▶ [GOAL OF THE EXERCISE]
I'd like the data beneath this line reproduced exactly, without any of its images.

▶ [RECORD EXTRACTS]
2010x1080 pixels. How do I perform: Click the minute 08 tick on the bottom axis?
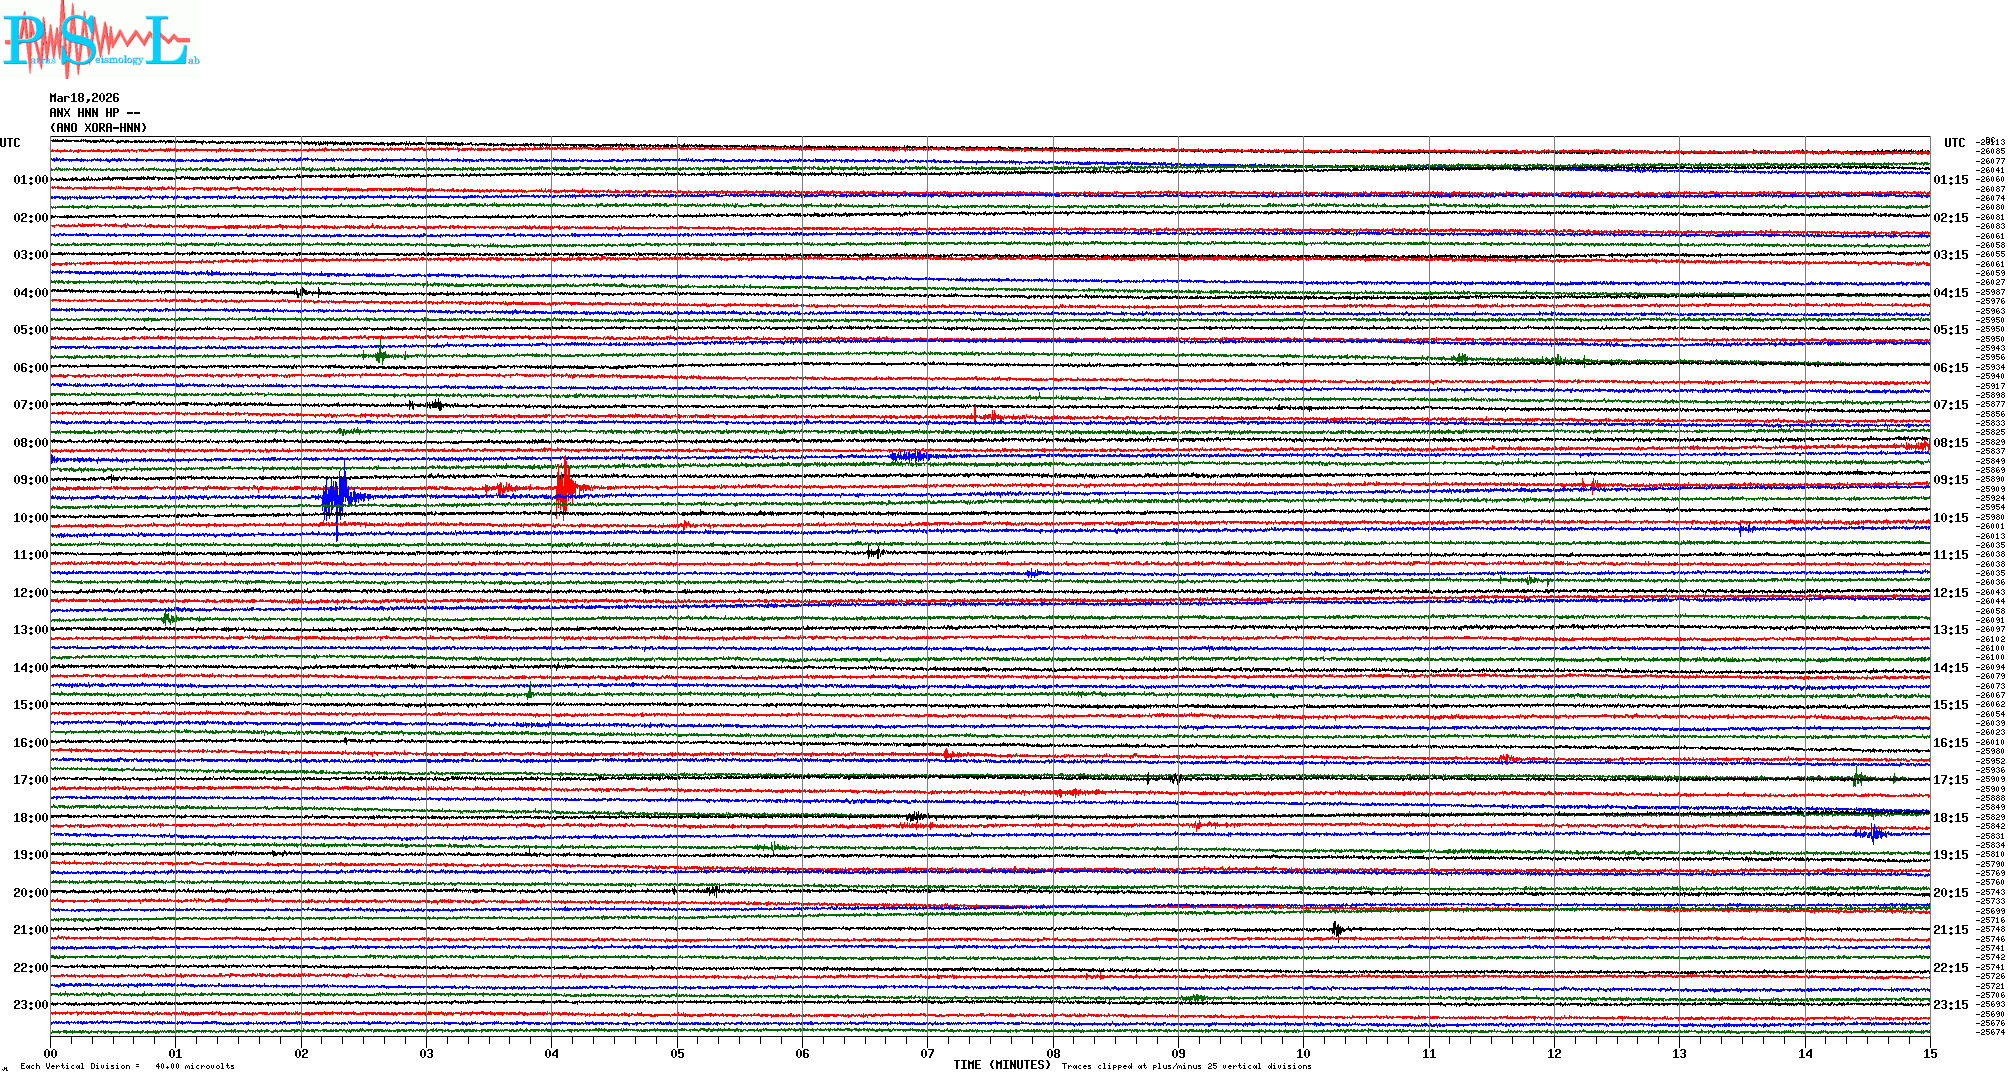point(1053,1053)
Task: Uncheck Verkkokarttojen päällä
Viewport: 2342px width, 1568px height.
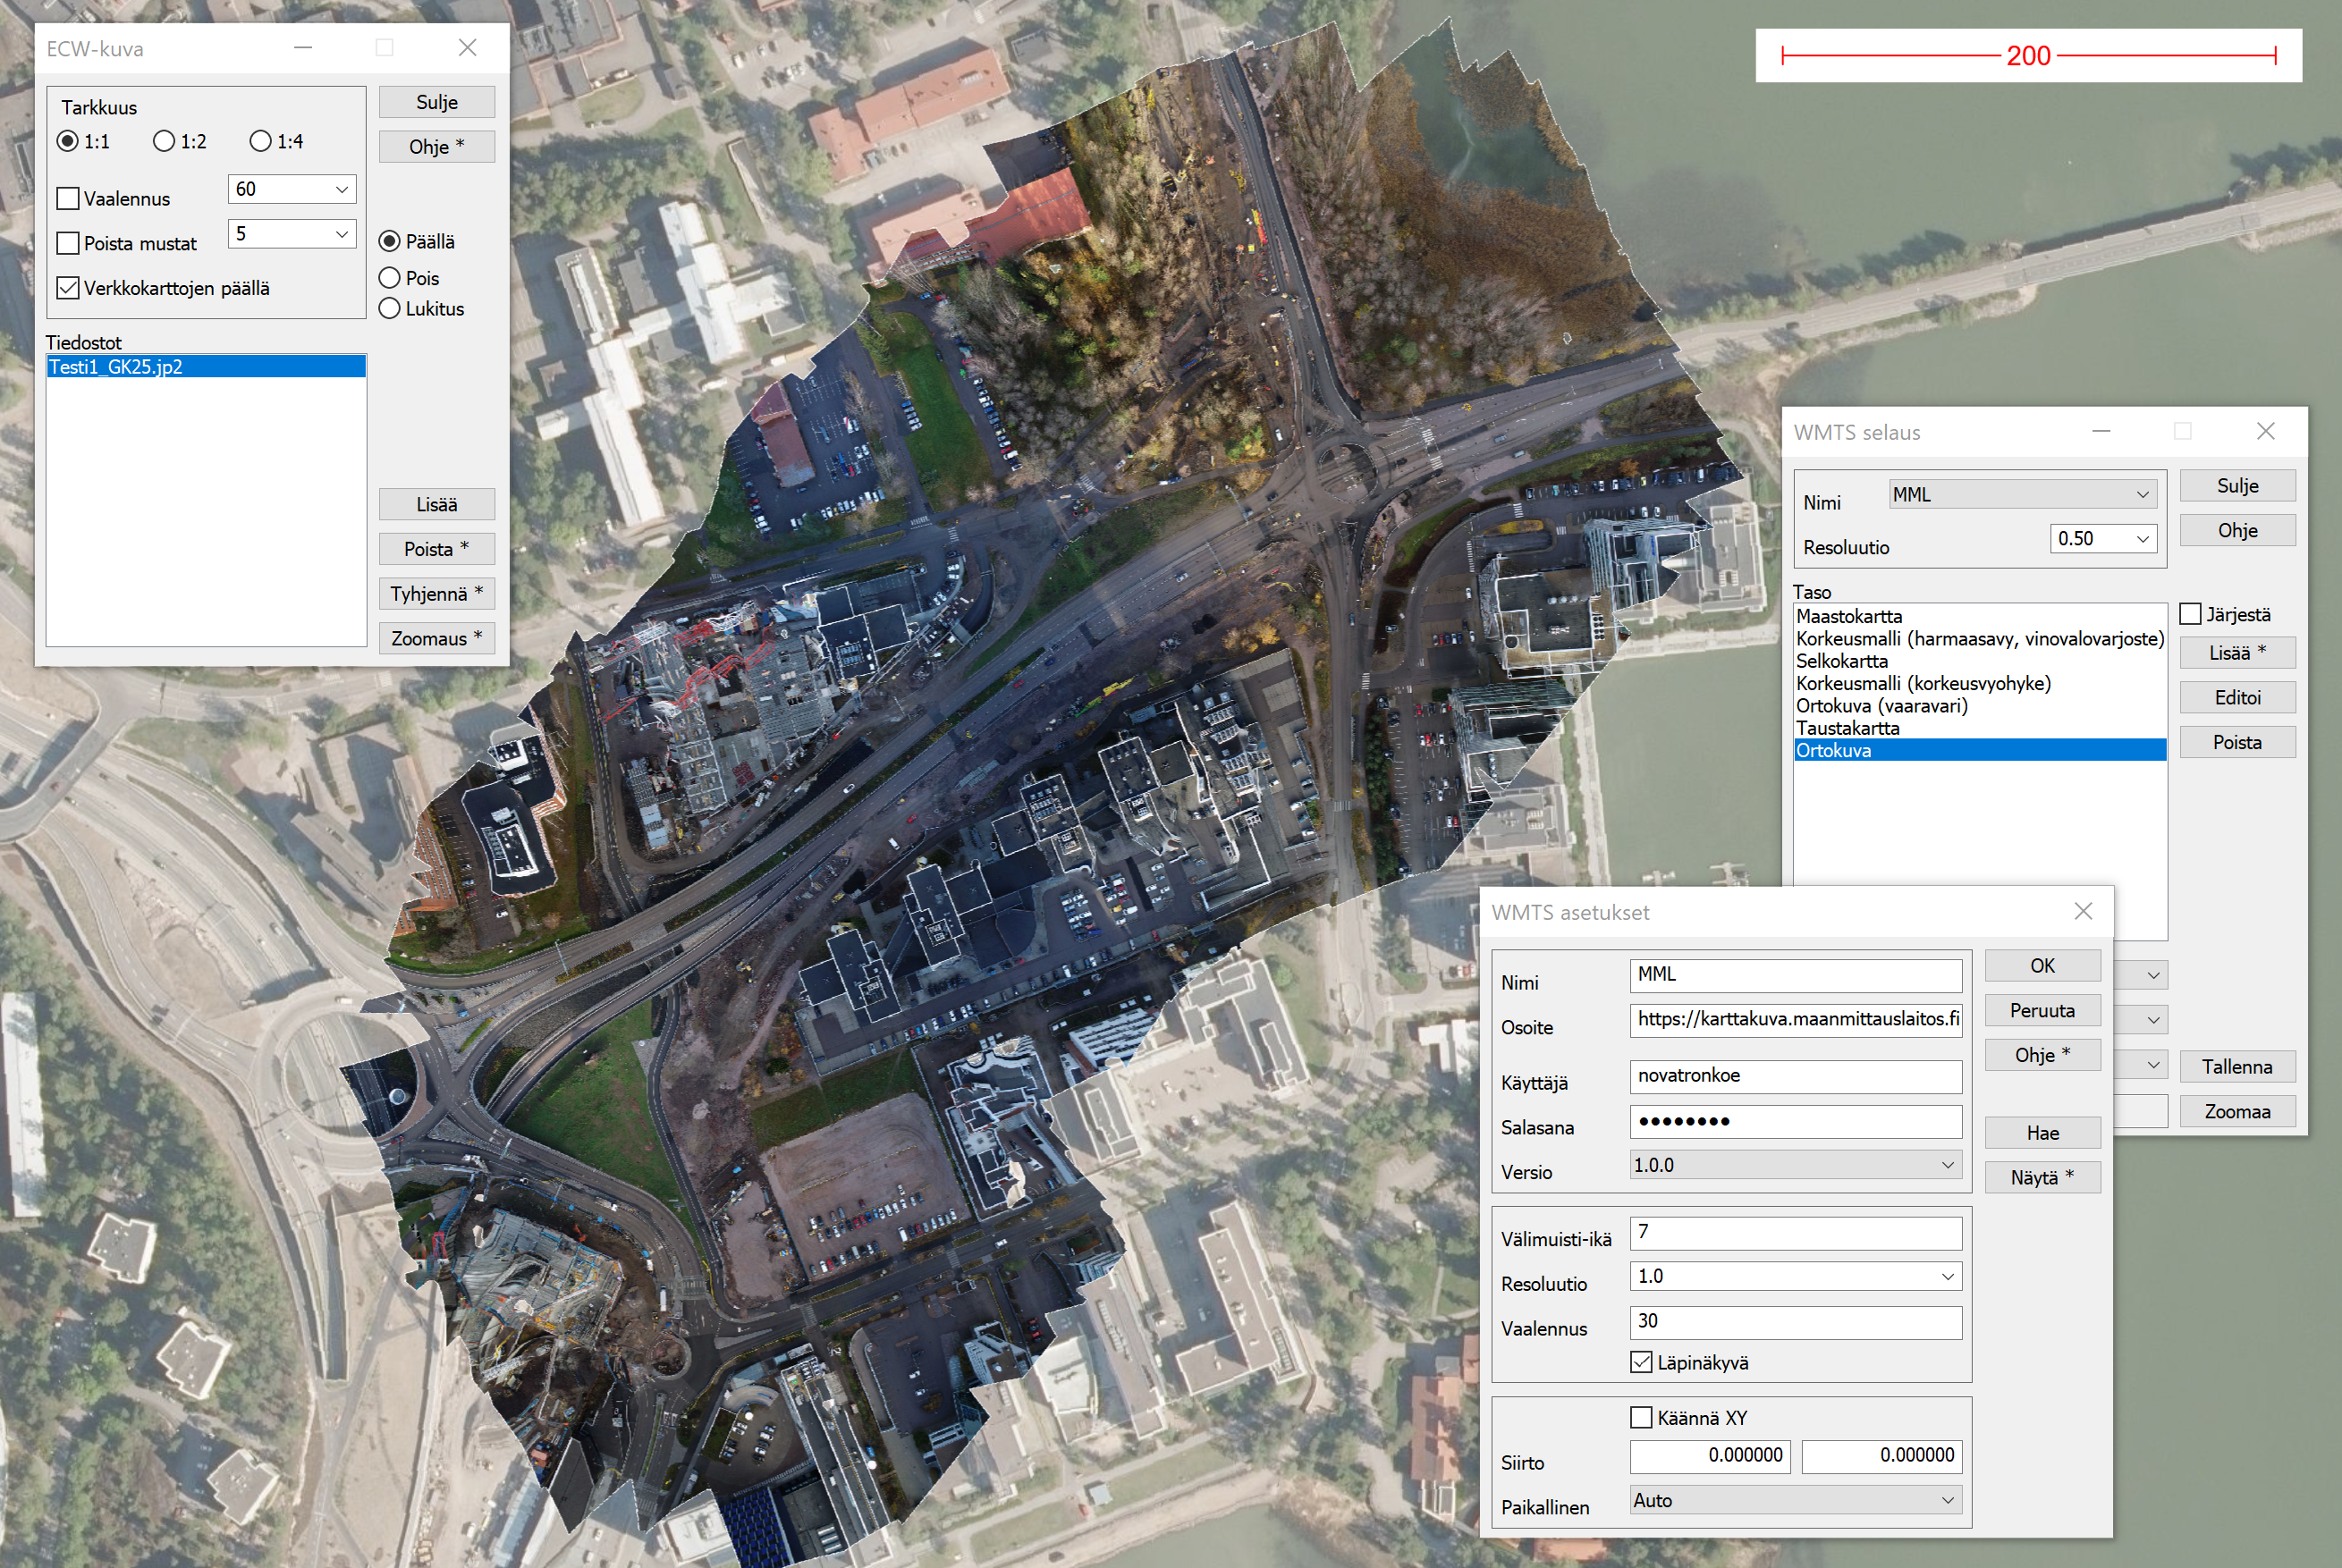Action: point(68,288)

▶ [WRITTEN REPLY]
2010x1080 pixels. How do I perform: Click the minute 08 tick on the bottom axis?
point(1053,1053)
Task: Uncheck Verkkokarttojen päällä
Viewport: 2342px width, 1568px height.
Action: point(68,288)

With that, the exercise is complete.